More than REAR WINDOW, WATCHER feels like a mash-up of a Roman Polanski “woman alone in her apartment” paranoia horror (1965’s REPULSION and 1968’s ROSEMARY’S BABY, to name the most prominent two) and a gaslighting thriller, a la Joe Dante’s THE ‘BURBS (1989). Okuno, making her feature film debut after a series of impressive shorts, expertly ekes every bit of tension from each scene, creating a mood of discomfort that makes even the tiniest moment ominous and unsettling. There’s nothing especially surprising or original in the film’s plot, but Okuno and co-writer Zack Ford aren’t attempting to subvert expectations or make meta-commentary on the genre. Rather, they’re making an exercise in craft, and with WATCHER, as with her previous shorts, Okuno once again proves herself a master of pace and timing. She takes hoary stock moments such as a slow walk down a creepy hallway and infuses them with such menace that the ultimate payoffs that follow are deeply satisfying. Composer Nathan Halpern helps her by never overdoing it with his score, instead providing an excellent sonic bed of dread for such setpieces. Other horror directors working today tend to merely mimic John Carpenter or Wes Craven in these types of scenes with diminishing returns — Okuno makes them feel fresh again.

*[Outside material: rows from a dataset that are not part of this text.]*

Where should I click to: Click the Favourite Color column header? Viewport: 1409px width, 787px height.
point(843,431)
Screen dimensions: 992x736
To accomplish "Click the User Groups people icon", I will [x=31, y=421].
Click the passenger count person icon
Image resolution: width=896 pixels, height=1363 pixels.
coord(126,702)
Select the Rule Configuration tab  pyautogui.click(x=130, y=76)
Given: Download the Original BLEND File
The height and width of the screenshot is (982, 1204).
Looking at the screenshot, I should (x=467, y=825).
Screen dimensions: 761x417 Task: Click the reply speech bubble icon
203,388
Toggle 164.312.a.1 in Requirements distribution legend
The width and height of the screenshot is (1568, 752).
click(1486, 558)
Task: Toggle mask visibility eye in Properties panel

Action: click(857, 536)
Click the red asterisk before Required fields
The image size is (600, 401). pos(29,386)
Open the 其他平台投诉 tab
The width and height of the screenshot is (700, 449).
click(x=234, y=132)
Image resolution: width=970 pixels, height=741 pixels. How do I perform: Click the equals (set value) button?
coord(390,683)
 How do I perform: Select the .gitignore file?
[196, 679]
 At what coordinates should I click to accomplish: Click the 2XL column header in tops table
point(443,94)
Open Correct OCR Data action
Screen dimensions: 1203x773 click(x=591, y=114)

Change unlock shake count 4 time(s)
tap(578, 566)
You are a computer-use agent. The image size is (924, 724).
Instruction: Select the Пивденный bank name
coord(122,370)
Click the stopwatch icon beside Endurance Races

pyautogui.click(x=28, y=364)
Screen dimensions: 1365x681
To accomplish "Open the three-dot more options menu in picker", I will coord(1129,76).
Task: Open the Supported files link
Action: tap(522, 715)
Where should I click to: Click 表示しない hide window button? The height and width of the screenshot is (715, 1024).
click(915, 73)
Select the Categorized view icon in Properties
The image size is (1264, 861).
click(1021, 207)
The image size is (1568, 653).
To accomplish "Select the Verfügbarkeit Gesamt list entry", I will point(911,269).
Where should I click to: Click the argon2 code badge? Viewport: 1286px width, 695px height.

That’s not to say that WATCHER is devoid of social commentary — far from it, in fact. The film is told completely from Julia’s perspective, and in more ways than one. Cinematographer Benjamin Kirk Nielsen keeps the film within a muted, almost black and white palette, a choice which highlights not only the noirish and gothic elements of the film but also the Bucharest landscape. There are very selective pops of color throughout, and the most prominent one is red, the first instance of which turns up on the cape of a little vampire figurine that Julia buys for Francis. That item acts as a clever red herring, the film feeling like it might actually be about a vampire before the man following Julia turns up on a store’s security camera. Even then, Nielsen and Okuno keep the man’s figure and face disturbingly obscured, furthering the idea of the film visually reflecting Julia’s perspective. Her perspective is also seen in the way Okuno leaves off virtually all subtitles of the frequent Romanian dialogue, putting us in Julia’s place as she’s further isolated, especially from her husband and his work friends as they talk over and around her. In this way, Julia’s quest to out her stalker, prove his guilt and stop his crimes isn’t just an act of altruism or survival, but a way for her to finally and conclusively be heard. Or, in keeping with the major theme and title of the movie, to be fully seen. Unlike Hitchcock and REAR WINDOW, Okuno isn’t attempting to subtly indict the audience of her film in the act of viewing the movie, yet there is a sly irony that one of the most watchable movies of 2022 is one called WATCHER where Okuno uses her audience’s sight against them several times. Seeing is believing, as the saying goes, but WATCHER makes a case for pure instinct to be an important part of that belief.